By College of Arts and Sciences staff, WSU Insider
Anjali Sharma, assistant professor in the Department of Chemistry, has received two National Institutes of Health (NIH) grants totaling more than $5.2 million to develop new treatments for traumatic brain injury and corneal neovascularization. Each five-year award supports her lab’s ongoing efforts to design nanotherapeutics for hard-to-treat neurological and ocular diseases.
Sharma’s research targets one of medicine’s biggest challenges, the blood–brain barrier, which prevents most drugs from reaching diseased cells in the brain. Her team is developing dendrimer-based nanotechnologies that deliver drugs directly to injured neurons across this barrier. At the same time, the lab is developing targeted treatments for corneal neovascularization, a major cause of blindness for which no FDA-approved therapies currently exist.
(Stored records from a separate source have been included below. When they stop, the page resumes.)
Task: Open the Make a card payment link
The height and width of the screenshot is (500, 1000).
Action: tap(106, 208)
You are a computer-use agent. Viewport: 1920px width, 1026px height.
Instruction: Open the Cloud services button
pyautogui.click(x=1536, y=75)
The Sharma lab leverages nanotechnology platforms to develop therapies that precisely target injured and diseased cells while sparing healthy tissue, a major limitation of many current treatments.
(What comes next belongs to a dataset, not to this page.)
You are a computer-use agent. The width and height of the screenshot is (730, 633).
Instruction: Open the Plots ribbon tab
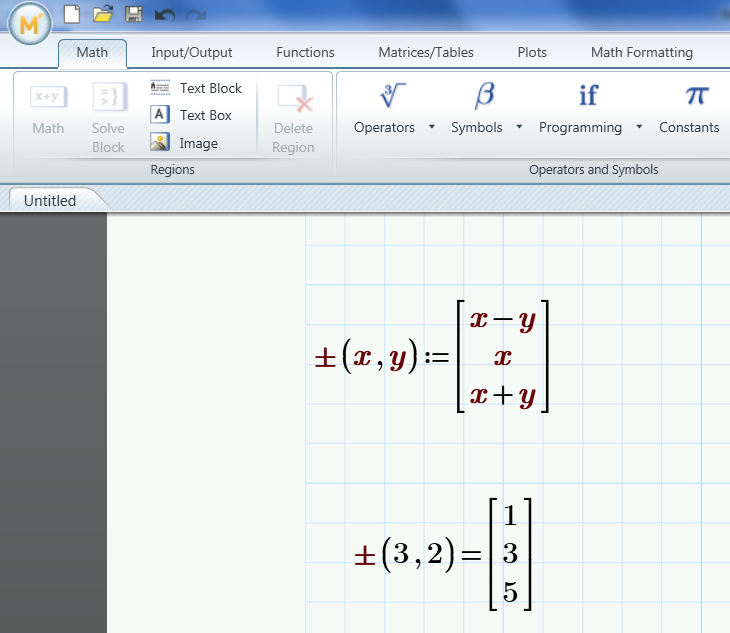click(532, 52)
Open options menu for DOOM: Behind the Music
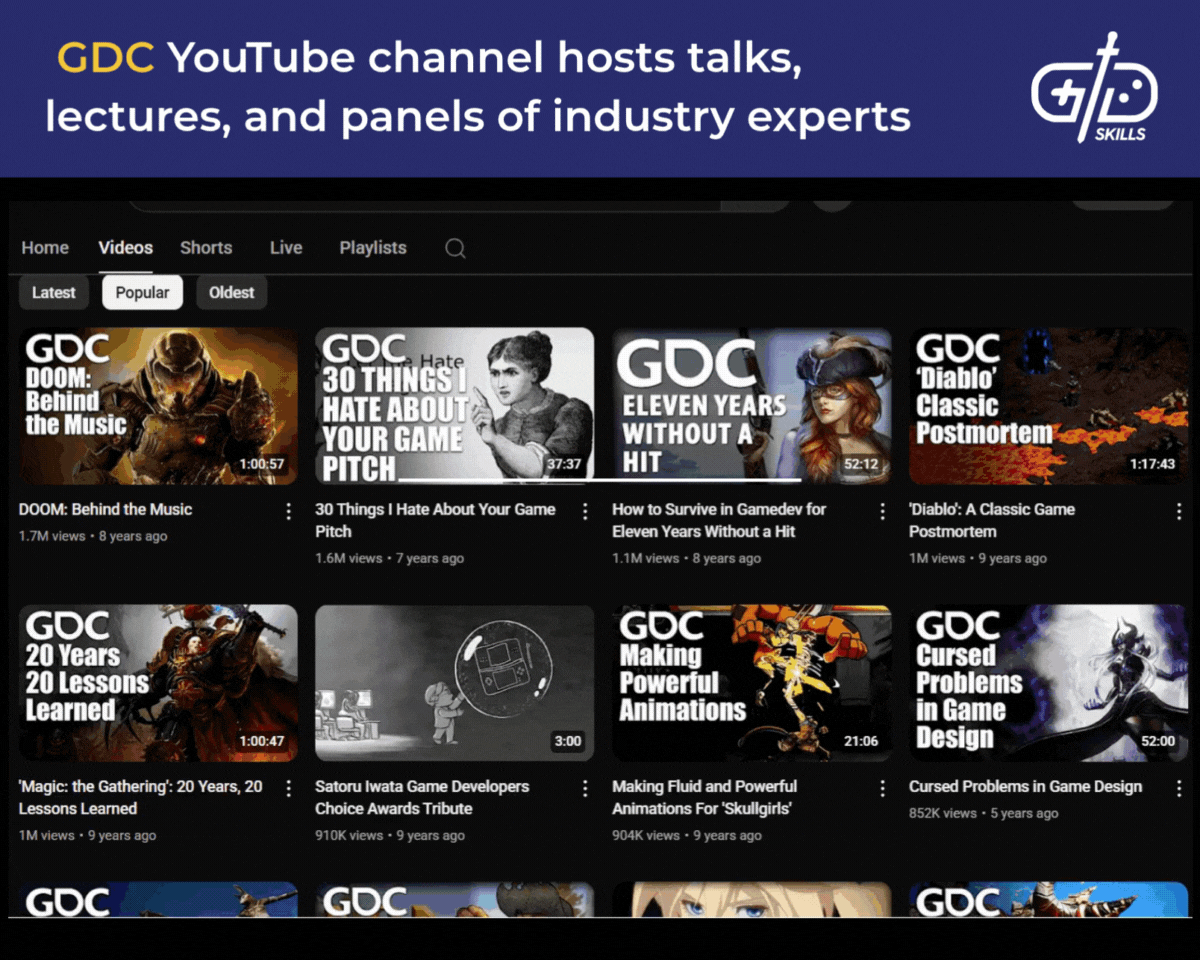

“In our research, nanotechnology refers to the design of very small, highly controlled nanocarriers measured in billionths of a meter that can carry drugs directly to diseased cells,” said Sharma. “Our dendrimers are nanoscale, tree-like structures that can be customized to recognize specific cells and release drugs in a precise way at targeted locations in the body.”
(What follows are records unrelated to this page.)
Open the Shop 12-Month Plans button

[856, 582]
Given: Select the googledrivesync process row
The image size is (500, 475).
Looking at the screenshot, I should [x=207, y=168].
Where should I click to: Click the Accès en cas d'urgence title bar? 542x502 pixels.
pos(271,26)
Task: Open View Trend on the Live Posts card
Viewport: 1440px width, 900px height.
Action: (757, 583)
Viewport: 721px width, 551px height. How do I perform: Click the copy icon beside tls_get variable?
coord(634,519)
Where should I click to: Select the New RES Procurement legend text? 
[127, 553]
The Sharma lab leverages nanotechnology platforms to develop therapies that precisely target injured and diseased cells while sparing healthy tissue, a major limitation of many current treatments.
The next phase of Sharma’s brain injury work will refine the chemistry, confirm safety, and assess long-term therapeutic benefits. “One of the greatest challenges in treating brain injury is getting drugs across the blood–brain barrier and into the neurons that need them most,” Sharma said. “Our 2-deoxyglucose dendrimer (2DG-D) technology is designed to do exactly that, deliver therapy directly to injured neurons, offering new hope for patients with traumatic brain injury and potentially many other neurological disorders.”
For the ocular disease project, the Sharma Lab will optimize drug formulations, test safety and targeting in the cornea, and evaluate efficacy in halting abnormal blood vessel growth. “Current treatments for vision-threatening diseases are often invasive and lack precision,” said Sharma. “With our targeted dendrimer platform, we aim to deliver drugs directly to abnormal blood vessels in the eye, providing a safer, more effective, and less invasive way to preserve sight for millions of people at risk of blindness.”
Sharma credited her research team for their commitment and creativity in advancing these complex projects. “None of this progress would be possible without the incredible dedication of our students and postdoctoral researchers,” she said. “Their passion for discovery and teamwork continues to drive our mission of translating nanomedicine from the lab to life-changing therapies.”

Both projects build on Sharma’s nanotechnology platforms, the 2DG-D system for neuronal delivery and a glycodendrimer system for ocular therapy, each offering flexibility for adapting to other brain and ocular conditions, such as Alzheimer’s disease, epilepsy, stroke, and macular degeneration.